The all-time home run leader who never officially retired is expected to arrive during the second week of March. Manager Bruce Bochy said Saturday that he's looking forward to having the 49-year-old Bonds in camp and thinks he can help the hitters.
Bonds spent his last 15 seasons with the Giants, finishing in 2007. He has not been elected to the Hall of Fame, with many voters saying his lofty numbers were boosted by performance-enhancing drugs.
Bonds set major league records with 762 career home runs and 73 in 2001. He also had a .444 career on-base percentage and a .607 slugging percentage and stole 514 bases.
He'll join former Giants Jeff Kent, Robb Nen, Will Clark and J.T. Snow as special instructors.
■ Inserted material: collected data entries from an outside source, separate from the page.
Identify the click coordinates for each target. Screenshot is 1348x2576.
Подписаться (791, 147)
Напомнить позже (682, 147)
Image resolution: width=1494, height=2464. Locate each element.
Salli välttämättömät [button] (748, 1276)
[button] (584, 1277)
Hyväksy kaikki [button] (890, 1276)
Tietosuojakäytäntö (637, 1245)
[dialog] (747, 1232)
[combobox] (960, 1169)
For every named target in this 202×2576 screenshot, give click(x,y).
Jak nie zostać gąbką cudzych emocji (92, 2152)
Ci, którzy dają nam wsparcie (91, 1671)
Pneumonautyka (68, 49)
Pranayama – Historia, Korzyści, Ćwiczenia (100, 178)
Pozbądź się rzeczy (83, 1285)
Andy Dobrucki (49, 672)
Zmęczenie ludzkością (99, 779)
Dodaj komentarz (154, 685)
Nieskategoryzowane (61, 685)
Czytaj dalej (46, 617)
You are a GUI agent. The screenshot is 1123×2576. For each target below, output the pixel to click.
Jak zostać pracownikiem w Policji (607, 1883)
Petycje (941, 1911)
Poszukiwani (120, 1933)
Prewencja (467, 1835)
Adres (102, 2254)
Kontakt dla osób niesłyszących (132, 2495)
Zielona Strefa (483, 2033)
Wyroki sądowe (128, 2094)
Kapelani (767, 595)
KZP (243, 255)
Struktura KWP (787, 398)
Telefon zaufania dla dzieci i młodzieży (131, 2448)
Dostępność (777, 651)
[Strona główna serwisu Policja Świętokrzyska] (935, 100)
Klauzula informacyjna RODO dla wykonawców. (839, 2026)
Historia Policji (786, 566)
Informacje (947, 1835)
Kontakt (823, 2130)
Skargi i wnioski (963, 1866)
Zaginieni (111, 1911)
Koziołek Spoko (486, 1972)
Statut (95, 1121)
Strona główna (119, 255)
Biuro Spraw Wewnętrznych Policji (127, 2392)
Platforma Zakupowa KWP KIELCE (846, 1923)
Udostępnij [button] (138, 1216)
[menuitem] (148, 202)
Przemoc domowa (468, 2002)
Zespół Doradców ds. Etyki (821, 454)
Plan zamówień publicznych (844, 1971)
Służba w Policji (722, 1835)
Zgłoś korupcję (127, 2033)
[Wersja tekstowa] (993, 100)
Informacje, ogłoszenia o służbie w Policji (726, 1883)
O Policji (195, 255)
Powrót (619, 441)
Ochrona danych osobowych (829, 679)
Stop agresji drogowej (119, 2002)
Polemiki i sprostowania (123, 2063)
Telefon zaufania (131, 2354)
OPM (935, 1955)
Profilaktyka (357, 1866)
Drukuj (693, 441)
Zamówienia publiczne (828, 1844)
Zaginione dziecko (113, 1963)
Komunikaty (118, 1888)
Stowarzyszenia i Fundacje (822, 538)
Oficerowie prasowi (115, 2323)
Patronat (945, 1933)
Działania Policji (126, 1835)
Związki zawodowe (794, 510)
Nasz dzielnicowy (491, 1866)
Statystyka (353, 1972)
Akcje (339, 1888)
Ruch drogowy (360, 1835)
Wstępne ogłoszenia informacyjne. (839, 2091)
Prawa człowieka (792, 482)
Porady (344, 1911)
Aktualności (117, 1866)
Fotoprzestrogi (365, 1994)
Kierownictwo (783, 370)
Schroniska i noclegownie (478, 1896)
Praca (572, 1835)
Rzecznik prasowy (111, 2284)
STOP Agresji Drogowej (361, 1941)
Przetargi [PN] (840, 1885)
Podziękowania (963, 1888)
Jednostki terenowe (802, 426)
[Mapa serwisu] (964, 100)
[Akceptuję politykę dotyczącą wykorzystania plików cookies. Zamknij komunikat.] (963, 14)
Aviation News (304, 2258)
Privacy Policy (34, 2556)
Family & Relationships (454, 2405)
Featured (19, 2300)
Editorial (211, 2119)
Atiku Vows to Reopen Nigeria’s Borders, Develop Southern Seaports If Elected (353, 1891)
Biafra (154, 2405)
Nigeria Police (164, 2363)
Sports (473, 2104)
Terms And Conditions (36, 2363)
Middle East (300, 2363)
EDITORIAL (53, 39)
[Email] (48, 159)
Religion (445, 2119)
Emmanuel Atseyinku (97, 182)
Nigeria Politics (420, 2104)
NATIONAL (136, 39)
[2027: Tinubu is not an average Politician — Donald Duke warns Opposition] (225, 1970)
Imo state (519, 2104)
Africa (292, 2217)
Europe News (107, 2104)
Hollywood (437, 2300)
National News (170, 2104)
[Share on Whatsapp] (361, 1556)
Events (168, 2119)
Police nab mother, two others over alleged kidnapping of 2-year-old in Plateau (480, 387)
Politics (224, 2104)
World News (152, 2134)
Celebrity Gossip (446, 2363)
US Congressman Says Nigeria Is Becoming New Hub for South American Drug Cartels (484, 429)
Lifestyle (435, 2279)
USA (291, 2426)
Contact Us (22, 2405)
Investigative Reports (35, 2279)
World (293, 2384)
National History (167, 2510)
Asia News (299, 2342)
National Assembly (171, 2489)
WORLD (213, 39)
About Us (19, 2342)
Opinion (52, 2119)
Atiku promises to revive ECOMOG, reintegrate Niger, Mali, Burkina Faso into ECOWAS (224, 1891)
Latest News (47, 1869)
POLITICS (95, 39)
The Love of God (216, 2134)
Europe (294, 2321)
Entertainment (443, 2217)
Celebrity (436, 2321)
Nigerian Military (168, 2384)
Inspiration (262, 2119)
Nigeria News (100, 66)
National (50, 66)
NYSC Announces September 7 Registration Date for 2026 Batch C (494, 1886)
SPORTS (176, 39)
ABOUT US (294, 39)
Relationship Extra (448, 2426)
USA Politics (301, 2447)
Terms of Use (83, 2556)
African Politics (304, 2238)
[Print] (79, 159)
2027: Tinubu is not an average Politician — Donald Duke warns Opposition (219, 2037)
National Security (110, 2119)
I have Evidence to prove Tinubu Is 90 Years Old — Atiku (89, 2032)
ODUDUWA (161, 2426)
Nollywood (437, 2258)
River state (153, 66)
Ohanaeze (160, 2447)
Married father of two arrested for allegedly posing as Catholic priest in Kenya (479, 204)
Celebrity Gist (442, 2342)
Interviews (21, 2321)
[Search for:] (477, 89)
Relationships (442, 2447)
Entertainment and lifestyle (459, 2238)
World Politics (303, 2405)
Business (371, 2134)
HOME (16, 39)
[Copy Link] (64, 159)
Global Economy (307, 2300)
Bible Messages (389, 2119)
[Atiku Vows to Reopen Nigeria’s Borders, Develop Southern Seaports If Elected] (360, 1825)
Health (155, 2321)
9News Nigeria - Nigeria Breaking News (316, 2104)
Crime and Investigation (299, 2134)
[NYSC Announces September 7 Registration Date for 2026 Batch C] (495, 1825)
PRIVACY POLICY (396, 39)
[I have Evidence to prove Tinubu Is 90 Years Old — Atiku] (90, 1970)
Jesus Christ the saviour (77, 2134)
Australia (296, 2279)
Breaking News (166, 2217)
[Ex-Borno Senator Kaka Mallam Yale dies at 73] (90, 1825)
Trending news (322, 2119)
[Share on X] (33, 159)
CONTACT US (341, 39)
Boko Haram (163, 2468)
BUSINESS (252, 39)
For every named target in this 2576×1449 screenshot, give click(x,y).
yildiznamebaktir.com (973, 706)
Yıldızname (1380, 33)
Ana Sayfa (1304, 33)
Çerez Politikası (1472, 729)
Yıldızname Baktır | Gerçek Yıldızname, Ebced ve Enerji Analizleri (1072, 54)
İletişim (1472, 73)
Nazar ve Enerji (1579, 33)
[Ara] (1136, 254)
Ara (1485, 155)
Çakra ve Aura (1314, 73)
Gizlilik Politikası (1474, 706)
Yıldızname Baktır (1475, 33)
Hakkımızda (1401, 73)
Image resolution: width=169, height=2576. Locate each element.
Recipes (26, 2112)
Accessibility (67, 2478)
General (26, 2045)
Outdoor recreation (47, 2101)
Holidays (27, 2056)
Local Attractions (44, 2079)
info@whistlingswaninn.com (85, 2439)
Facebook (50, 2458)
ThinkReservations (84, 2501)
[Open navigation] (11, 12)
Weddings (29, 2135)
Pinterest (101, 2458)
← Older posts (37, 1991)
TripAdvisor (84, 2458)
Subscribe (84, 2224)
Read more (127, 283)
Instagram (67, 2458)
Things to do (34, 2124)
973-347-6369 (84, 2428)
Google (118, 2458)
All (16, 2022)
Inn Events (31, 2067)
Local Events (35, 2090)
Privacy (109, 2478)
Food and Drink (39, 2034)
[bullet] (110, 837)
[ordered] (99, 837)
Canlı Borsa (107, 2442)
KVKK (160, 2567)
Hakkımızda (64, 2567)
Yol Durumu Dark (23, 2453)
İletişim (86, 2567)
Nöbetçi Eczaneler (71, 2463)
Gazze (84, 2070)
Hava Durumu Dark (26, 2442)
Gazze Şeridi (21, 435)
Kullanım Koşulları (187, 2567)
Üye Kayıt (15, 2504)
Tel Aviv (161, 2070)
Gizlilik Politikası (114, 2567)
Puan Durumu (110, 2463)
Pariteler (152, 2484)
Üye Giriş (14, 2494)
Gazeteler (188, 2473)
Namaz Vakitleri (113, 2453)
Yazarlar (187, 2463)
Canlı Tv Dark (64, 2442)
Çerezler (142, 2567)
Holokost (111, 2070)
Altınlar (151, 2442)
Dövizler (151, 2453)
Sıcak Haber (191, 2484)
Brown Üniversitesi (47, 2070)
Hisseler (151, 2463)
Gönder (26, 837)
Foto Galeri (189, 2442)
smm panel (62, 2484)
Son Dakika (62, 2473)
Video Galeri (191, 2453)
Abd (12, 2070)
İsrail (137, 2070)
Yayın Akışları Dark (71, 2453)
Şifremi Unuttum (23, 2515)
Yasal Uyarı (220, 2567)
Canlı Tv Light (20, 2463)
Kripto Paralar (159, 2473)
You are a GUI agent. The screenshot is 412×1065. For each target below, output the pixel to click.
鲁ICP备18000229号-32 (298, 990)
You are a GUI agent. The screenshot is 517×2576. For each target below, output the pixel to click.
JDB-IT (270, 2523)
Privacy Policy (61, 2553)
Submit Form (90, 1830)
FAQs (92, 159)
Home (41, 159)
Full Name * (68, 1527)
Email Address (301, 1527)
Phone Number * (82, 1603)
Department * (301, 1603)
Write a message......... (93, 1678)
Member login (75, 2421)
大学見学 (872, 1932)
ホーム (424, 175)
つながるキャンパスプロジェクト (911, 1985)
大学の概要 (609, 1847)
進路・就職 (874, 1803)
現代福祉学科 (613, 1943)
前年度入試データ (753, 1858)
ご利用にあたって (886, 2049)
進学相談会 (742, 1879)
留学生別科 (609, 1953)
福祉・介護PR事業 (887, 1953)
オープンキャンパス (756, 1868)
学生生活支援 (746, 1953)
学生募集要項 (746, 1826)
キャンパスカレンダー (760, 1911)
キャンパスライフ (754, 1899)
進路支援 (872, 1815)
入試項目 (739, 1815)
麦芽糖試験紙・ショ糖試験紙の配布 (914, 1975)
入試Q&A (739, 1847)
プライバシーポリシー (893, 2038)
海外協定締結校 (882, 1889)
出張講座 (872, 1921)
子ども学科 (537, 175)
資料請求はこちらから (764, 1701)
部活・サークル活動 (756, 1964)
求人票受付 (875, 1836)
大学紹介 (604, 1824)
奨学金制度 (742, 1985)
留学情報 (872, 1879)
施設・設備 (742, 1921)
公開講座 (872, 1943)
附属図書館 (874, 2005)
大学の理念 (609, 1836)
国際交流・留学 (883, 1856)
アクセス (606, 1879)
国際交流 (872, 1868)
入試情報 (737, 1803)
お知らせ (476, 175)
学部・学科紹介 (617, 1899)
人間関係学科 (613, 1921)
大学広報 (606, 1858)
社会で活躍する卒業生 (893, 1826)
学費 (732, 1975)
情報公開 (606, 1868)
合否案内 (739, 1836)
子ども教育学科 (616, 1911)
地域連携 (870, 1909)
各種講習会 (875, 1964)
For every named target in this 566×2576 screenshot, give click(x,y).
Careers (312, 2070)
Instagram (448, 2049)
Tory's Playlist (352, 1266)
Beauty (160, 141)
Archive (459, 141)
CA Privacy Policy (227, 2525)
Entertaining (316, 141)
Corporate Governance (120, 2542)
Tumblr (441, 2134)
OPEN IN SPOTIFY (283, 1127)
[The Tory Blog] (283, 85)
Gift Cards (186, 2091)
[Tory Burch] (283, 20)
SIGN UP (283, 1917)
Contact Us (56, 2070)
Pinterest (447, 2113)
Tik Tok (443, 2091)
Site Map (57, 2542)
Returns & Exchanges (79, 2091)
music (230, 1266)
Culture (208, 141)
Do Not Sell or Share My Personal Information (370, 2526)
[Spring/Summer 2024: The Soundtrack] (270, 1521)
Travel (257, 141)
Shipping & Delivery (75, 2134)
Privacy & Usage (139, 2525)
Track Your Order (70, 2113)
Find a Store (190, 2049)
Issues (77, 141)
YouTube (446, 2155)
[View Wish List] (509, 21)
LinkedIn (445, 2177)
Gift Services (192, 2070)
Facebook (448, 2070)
Kent and Bonds were involved in a highly publicized feud during the 2002 season, which reached its peak in June, when the two engaged in a shoving match in the dugout that was caught on camera.
Bonds' final contract with the Giants included a 10-year services deal following his retirement, which included spring training visits. The seven-time MVP has made limited public appearances since his final season, and has been embroiled in legal trouble.
Bonds remains a fan favorite in San Francisco, enjoying a warm reception any time he's introduced at AT&T Park, the Giants' home park.
Matt Cain, the Giants' longest active tenured player, was Bonds' teammate between 2005-07. Tim Lincecum made his major league debut in 2007.
Bonds also holds the big league records for walks in a season (232 in 2004, including a record 120 intentional walks) and in a career (2,558).
Bonds was a .298 hitter during a 22-year career. He had a .609 on-base percentage and .812 slugging percentage in 2004.
Overall, Bonds homered against 449 different pitchers. He shares the major league record with his father, Bobby Bonds, for most seasons (5) with 30 home runs and 30 stolen bases.
He hit eight home runs in the 2002 postseason and holds the record for highest slugging percentage (1.294 in 2002) in a World Series.